Exercise details
Could you give back the whole listing exactly as written?

Data for analysis
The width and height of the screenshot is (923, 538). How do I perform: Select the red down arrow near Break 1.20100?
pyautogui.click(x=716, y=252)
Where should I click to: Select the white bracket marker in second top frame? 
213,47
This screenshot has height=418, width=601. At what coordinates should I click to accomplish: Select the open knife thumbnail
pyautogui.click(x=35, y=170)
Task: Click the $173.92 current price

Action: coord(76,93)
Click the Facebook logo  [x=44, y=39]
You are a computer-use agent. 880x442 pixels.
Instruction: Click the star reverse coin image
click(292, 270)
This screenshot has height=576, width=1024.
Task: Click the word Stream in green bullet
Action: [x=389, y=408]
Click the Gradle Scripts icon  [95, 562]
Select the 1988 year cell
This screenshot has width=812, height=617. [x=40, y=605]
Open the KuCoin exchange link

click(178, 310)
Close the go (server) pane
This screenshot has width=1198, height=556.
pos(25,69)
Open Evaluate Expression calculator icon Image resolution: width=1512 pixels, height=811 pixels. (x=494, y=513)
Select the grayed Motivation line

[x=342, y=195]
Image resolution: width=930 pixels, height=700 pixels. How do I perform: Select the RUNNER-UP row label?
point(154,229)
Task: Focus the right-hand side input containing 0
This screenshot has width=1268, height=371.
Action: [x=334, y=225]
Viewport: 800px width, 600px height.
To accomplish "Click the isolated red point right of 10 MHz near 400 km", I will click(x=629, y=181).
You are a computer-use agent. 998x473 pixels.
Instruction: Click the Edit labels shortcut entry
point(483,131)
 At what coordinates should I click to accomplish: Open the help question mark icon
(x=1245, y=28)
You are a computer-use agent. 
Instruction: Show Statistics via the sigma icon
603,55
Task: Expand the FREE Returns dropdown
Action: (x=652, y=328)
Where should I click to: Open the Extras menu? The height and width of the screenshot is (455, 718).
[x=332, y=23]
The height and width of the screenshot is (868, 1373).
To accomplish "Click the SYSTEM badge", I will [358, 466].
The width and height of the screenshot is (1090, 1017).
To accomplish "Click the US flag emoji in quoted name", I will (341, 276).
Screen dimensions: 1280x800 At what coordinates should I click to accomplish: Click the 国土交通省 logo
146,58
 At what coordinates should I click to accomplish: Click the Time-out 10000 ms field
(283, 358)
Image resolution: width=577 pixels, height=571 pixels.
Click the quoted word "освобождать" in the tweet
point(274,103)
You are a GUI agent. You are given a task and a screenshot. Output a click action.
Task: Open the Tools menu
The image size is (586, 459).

Your response
The width and height of the screenshot is (923, 538). How do I perform: Select the red down arrow near Break 1.20100?
pyautogui.click(x=716, y=252)
Where should I click to: Select the white bracket marker in second top frame? 
213,47
This screenshot has height=418, width=601. At what coordinates should I click to accomplish: Select the open knife thumbnail
pyautogui.click(x=35, y=170)
Task: Click the $173.92 current price

Action: coord(76,93)
Click the Facebook logo  [x=44, y=39]
You are a computer-use agent. 880x442 pixels.
Instruction: Click the star reverse coin image
click(292, 270)
This screenshot has height=576, width=1024.
Task: Click the word Stream in green bullet
Action: [x=389, y=408]
Click the Gradle Scripts icon  [95, 562]
Select the 1988 year cell
This screenshot has width=812, height=617. [x=40, y=605]
Open the KuCoin exchange link

click(178, 310)
Close the go (server) pane
This screenshot has width=1198, height=556.
pos(25,69)
Open Evaluate Expression calculator icon Image resolution: width=1512 pixels, height=811 pixels. (x=494, y=513)
Select the grayed Motivation line

[x=342, y=195]
Image resolution: width=930 pixels, height=700 pixels. How do I perform: Select the RUNNER-UP row label?
point(154,229)
Task: Focus the right-hand side input containing 0
This screenshot has width=1268, height=371.
Action: [x=334, y=225]
Viewport: 800px width, 600px height.
To accomplish "Click the isolated red point right of 10 MHz near 400 km", I will click(x=629, y=181).
You are a computer-use agent. 998x473 pixels.
Instruction: Click the Edit labels shortcut entry
point(483,131)
 At what coordinates should I click to accomplish: Open the help question mark icon
(x=1245, y=28)
You are a computer-use agent. 
Instruction: Show Statistics via the sigma icon
603,55
Task: Expand the FREE Returns dropdown
Action: (x=652, y=328)
Where should I click to: Open the Extras menu? The height and width of the screenshot is (455, 718).
[x=332, y=23]
The height and width of the screenshot is (868, 1373).
To accomplish "Click the SYSTEM badge", I will [358, 466].
The width and height of the screenshot is (1090, 1017).
To accomplish "Click the US flag emoji in quoted name", I will (341, 276).
Screen dimensions: 1280x800 At what coordinates should I click to accomplish: Click the 国土交通省 logo
146,58
 At what coordinates should I click to accomplish: Click the Time-out 10000 ms field
(283, 358)
Image resolution: width=577 pixels, height=571 pixels.
Click the quoted word "освобождать" in the tweet
point(274,103)
You are a GUI agent. You are given a task and a screenshot. Output a click action.
Task: Open the Tools menu
The image size is (586, 459).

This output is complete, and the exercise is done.